Introduction to Functional Programming¶

Computers are particularly useful when the task requires doing the same thing, many time repeatedly. In this notebook we introduce the use of funtions and loops to let the computer do repeated calculations. And finally demonstrate how to save code in a module that can be imported in your notebook.

Contents:

  • Functions
  • Loops
  • Modules
In [1]:
from numpy import *

A. Functions¶

In Python we define a function to evaluate a result based on inputs. For example, if you find yourself repeatedly finding the magnitude of a vector, you could define a function to do it. (See the Python Tutorial for much more.)

Define a function with def, then a function name of your choice, then the inputs it needs. End the function with a return statement that provides the result of the computation.

In [2]:
def magnitude_and_direction(vec):                              # define function
    "find the magnitude and direction (in deg) of a 2D vector" # optional documentation line
    mag = sqrt( sum( vec**2 ) )                                
    angle = arctan2(vec[1],vec[0])
    angle = angle * 180/pi                                         # convert to deg
    return mag,angle                                               # return these results
In [3]:
r = array(( 5.5, 3 ))
s = array((-5,  -3 ))
magnitude_and_direction(r)
Out[3]:
(np.float64(6.264982043070834), np.float64(28.61045966596522))
In [4]:
magnitude_and_direction( 2*r )
Out[4]:
(np.float64(12.529964086141668), np.float64(28.61045966596522))
In [5]:
magnitude_and_direction( r+s )
Out[5]:
(np.float64(0.5), np.float64(0.0))
In [6]:
m,d = magnitude_and_direction( s )
print(f'magnitude of s = {m:.3f}, at angle {d:.3f} degrees')
magnitude of s = 5.831, at angle -149.036 degrees

B. Loops¶

A code loop tells the computer to do something over and over again. There are two basic varieties: the while loop and the for loop.

while loop¶

A while loop executes over and over, as long as a given condition is true. For example, the Fibonacci sequence is defined such that each element is the sum of the previous two: $\left \{ 0,1,1,2,3,5,8,... \right \}$. The following while loop will continue to print out series elements as long as they're under 20.

In [7]:
a, b = 0, 1
while b < 20:
    print(b)
    c = a+b
    a = b 
    b = c
1
1
2
3
5
8
13

Here's a while loop to find the smallest number that standard Python allows.

In [8]:
small = 1.0
while 1+small > 1:
    small = small/2  # cut 'small' in half
print ('smallest value =',small)
smallest value = 1.1102230246251565e-16

for loop¶

A for loop will iterate over elements in a list (or array or other sequence).

You could use it to count how many negative values are in a list:

In [9]:
things = [ -1.396,  0.62, -0.57566, -0.66, -1.668, 0.247]
count = 0  # starting value
for t in things:
    if t < 0: count = count + 1
print('there are',count,'negative values')
there are 4 negative values

The range function is often useful in a for statement.

In [10]:
for i in range(5,10):
    print(i)
5
6
7
8
9

Note: the given end point is never part of the range sequence; range(10) generates 10 values, starting at 0. See more in the tutorial.

C. Modules¶

Suppose you use a function such as magnitude_and_direction() in many different notebooks. Rather that rewriting the function in each notebook, you could save the code in a "module" which can then be imported when needed.
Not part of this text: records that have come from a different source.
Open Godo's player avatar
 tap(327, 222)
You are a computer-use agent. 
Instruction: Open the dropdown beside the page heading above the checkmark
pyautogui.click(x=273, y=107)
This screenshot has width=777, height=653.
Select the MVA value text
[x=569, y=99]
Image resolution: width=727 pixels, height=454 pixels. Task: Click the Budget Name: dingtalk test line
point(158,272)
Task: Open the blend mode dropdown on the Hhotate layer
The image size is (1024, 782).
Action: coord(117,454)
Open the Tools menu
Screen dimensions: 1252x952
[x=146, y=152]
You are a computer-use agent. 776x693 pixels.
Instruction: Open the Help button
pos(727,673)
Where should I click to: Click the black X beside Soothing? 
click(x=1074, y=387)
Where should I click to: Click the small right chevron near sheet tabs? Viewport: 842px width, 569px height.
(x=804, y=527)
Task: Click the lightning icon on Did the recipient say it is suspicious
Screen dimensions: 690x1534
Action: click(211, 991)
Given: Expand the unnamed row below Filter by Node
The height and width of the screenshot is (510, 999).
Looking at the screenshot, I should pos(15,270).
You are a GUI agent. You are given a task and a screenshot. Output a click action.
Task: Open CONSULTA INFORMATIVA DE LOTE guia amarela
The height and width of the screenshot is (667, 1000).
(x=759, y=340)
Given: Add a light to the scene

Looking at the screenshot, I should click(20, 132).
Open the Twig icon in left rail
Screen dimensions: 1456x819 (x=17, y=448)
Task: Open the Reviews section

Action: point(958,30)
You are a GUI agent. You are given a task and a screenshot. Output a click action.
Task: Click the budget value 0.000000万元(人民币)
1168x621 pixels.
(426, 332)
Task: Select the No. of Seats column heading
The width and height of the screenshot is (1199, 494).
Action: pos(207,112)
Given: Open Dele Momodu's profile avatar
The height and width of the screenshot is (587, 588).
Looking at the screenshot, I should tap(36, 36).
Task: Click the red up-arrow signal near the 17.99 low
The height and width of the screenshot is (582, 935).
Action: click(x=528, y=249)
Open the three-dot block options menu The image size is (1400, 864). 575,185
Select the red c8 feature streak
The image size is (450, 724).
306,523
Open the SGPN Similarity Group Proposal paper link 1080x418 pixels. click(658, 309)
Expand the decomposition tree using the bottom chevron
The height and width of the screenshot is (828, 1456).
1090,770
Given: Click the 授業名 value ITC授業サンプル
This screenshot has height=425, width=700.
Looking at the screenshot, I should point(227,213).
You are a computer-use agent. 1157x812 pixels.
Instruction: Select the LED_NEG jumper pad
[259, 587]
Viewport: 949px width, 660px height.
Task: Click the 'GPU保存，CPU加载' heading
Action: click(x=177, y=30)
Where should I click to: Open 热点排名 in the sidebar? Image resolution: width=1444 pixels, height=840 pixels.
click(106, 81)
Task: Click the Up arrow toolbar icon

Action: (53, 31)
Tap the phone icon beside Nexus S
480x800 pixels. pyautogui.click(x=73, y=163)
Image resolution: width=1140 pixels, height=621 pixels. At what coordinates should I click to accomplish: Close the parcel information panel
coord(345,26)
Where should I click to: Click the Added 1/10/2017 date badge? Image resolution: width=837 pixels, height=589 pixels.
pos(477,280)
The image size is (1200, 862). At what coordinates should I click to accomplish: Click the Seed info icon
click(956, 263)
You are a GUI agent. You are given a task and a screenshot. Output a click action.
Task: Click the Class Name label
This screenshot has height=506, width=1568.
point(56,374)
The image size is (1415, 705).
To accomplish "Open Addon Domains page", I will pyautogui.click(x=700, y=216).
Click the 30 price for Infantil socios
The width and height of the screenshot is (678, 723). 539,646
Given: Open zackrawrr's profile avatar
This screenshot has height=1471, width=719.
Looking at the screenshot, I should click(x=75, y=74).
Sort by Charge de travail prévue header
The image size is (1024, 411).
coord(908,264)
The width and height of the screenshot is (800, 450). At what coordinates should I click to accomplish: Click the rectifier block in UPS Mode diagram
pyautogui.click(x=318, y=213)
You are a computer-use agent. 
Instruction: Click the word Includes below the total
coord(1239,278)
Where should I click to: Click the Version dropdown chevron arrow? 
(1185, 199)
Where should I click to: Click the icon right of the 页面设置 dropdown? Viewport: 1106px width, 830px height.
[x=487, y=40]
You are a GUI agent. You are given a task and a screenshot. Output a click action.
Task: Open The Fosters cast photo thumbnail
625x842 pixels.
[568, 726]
For example there is a notebook titled physical_constants that has several convenient constants for Physics homework. Take a look at the html version of the notebook. The constant deg_per_rad is defined there to convert radians to degrees. To use it here you could import the module:

In [11]:
import physical_constants

The contents of that module are now available here, but they are in their own "namespace". That means that to access them you precede a variable defined in that module with the module name, followed by a period:

In [12]:
physical_constants.deg_per_rad
Out[12]:
57.29577951308232

Note: you can save a lot of this typing with tab completion. Type the first couple of letters and hit Tab to automatically complete it (or to see the possible completions).

If you prefer to dump all the variables defined in that module into this notebook's namespace, import it as follows:

In [13]:
from physical_constants import *

That essentially executes all the code in that module as though it were written here. Now we can write

In [14]:
print(f'the mass of an electron is {me} kg')
the mass of an electron is 9.109e-31 kg

If you don't want to compromise your namespace (with from module import * ). You can define a variable to import as, like this:

In [15]:
import physical_constants as pc

Now you have a shortcut to all the stuff in that module.

In [16]:
print('there are exactly', pc.cm_per_in, 'cm in one inch')
there are exactly 2.54 cm in one inch

Creating your own module¶

The easiest way to create your own module is to create a notebook with the code you will want to import. In the file menu, choose Download as > Python (.py), and put the module in the folder with the notebook that will use it.

Learn more about modules in the Python Tutorial.

Last modified: Tue October 22 2024, 07:19 AM.